---------- EXERCISE INPUTS

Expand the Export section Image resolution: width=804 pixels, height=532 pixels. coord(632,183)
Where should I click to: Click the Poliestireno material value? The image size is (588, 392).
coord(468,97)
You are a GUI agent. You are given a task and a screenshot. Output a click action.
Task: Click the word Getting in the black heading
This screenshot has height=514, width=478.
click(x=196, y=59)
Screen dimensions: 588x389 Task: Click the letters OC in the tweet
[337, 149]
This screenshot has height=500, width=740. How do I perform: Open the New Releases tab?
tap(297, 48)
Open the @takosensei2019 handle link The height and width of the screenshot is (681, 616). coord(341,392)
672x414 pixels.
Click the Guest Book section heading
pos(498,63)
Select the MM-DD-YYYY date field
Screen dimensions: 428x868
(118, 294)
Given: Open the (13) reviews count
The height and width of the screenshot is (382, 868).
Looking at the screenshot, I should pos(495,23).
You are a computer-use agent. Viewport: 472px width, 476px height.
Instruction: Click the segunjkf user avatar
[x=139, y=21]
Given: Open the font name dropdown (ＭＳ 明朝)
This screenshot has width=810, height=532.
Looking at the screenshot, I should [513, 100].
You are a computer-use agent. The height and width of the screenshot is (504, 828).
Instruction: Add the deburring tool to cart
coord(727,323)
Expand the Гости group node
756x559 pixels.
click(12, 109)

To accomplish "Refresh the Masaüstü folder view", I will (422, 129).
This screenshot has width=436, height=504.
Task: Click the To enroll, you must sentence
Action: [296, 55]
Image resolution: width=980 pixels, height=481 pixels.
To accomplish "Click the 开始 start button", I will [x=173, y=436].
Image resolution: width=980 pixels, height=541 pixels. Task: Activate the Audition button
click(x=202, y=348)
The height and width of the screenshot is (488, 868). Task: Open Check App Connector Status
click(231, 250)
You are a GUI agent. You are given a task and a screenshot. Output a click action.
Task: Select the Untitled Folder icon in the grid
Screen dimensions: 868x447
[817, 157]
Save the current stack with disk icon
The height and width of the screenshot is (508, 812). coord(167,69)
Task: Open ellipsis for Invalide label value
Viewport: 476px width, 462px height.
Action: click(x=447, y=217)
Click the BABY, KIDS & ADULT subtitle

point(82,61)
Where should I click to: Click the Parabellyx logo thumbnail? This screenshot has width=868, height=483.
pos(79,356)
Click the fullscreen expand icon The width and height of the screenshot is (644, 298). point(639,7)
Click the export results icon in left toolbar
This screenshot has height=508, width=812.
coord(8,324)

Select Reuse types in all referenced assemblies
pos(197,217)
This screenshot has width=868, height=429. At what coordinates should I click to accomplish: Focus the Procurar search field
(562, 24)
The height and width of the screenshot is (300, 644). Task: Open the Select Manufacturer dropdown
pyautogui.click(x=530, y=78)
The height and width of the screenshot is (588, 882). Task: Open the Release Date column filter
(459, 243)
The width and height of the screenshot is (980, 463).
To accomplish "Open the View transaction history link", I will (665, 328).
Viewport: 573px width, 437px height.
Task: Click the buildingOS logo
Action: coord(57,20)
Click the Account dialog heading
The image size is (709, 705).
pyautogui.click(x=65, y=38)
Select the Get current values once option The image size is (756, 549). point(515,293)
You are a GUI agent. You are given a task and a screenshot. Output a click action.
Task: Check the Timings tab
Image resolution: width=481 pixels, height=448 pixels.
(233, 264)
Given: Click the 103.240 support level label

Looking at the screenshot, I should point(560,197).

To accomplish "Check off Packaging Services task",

--------------------

Everything in the listing should be transcribed exactly.

Expand the Export section Image resolution: width=804 pixels, height=532 pixels. coord(632,183)
Where should I click to: Click the Poliestireno material value? The image size is (588, 392).
coord(468,97)
You are a GUI agent. You are given a task and a screenshot. Output a click action.
Task: Click the word Getting in the black heading
This screenshot has height=514, width=478.
click(x=196, y=59)
Screen dimensions: 588x389 Task: Click the letters OC in the tweet
[337, 149]
This screenshot has height=500, width=740. How do I perform: Open the New Releases tab?
tap(297, 48)
Open the @takosensei2019 handle link The height and width of the screenshot is (681, 616). coord(341,392)
672x414 pixels.
Click the Guest Book section heading
pos(498,63)
Select the MM-DD-YYYY date field
Screen dimensions: 428x868
(118, 294)
Given: Open the (13) reviews count
The height and width of the screenshot is (382, 868).
Looking at the screenshot, I should pos(495,23).
You are a computer-use agent. Viewport: 472px width, 476px height.
Instruction: Click the segunjkf user avatar
[x=139, y=21]
Given: Open the font name dropdown (ＭＳ 明朝)
This screenshot has width=810, height=532.
Looking at the screenshot, I should [513, 100].
You are a computer-use agent. The height and width of the screenshot is (504, 828).
Instruction: Add the deburring tool to cart
coord(727,323)
Expand the Гости group node
756x559 pixels.
click(12, 109)

To accomplish "Refresh the Masaüstü folder view", I will (422, 129).
This screenshot has width=436, height=504.
Task: Click the To enroll, you must sentence
Action: [296, 55]
Image resolution: width=980 pixels, height=481 pixels.
To accomplish "Click the 开始 start button", I will [x=173, y=436].
Image resolution: width=980 pixels, height=541 pixels. Task: Activate the Audition button
click(x=202, y=348)
The height and width of the screenshot is (488, 868). Task: Open Check App Connector Status
click(231, 250)
You are a GUI agent. You are given a task and a screenshot. Output a click action.
Task: Select the Untitled Folder icon in the grid
Screen dimensions: 868x447
[817, 157]
Save the current stack with disk icon
The height and width of the screenshot is (508, 812). coord(167,69)
Task: Open ellipsis for Invalide label value
Viewport: 476px width, 462px height.
Action: click(x=447, y=217)
Click the BABY, KIDS & ADULT subtitle

point(82,61)
Where should I click to: Click the Parabellyx logo thumbnail? This screenshot has width=868, height=483.
pos(79,356)
Click the fullscreen expand icon The width and height of the screenshot is (644, 298). point(639,7)
Click the export results icon in left toolbar
This screenshot has height=508, width=812.
coord(8,324)

Select Reuse types in all referenced assemblies
pos(197,217)
This screenshot has width=868, height=429. At what coordinates should I click to accomplish: Focus the Procurar search field
(562, 24)
The height and width of the screenshot is (300, 644). Task: Open the Select Manufacturer dropdown
pyautogui.click(x=530, y=78)
The height and width of the screenshot is (588, 882). Task: Open the Release Date column filter
(459, 243)
The width and height of the screenshot is (980, 463).
To accomplish "Open the View transaction history link", I will (665, 328).
Viewport: 573px width, 437px height.
Task: Click the buildingOS logo
Action: coord(57,20)
Click the Account dialog heading
The image size is (709, 705).
pyautogui.click(x=65, y=38)
Select the Get current values once option The image size is (756, 549). point(515,293)
You are a GUI agent. You are given a task and a screenshot. Output a click action.
Task: Check the Timings tab
Image resolution: width=481 pixels, height=448 pixels.
(233, 264)
Given: Click the 103.240 support level label

Looking at the screenshot, I should point(560,197).

To accomplish "Check off Packaging Services task",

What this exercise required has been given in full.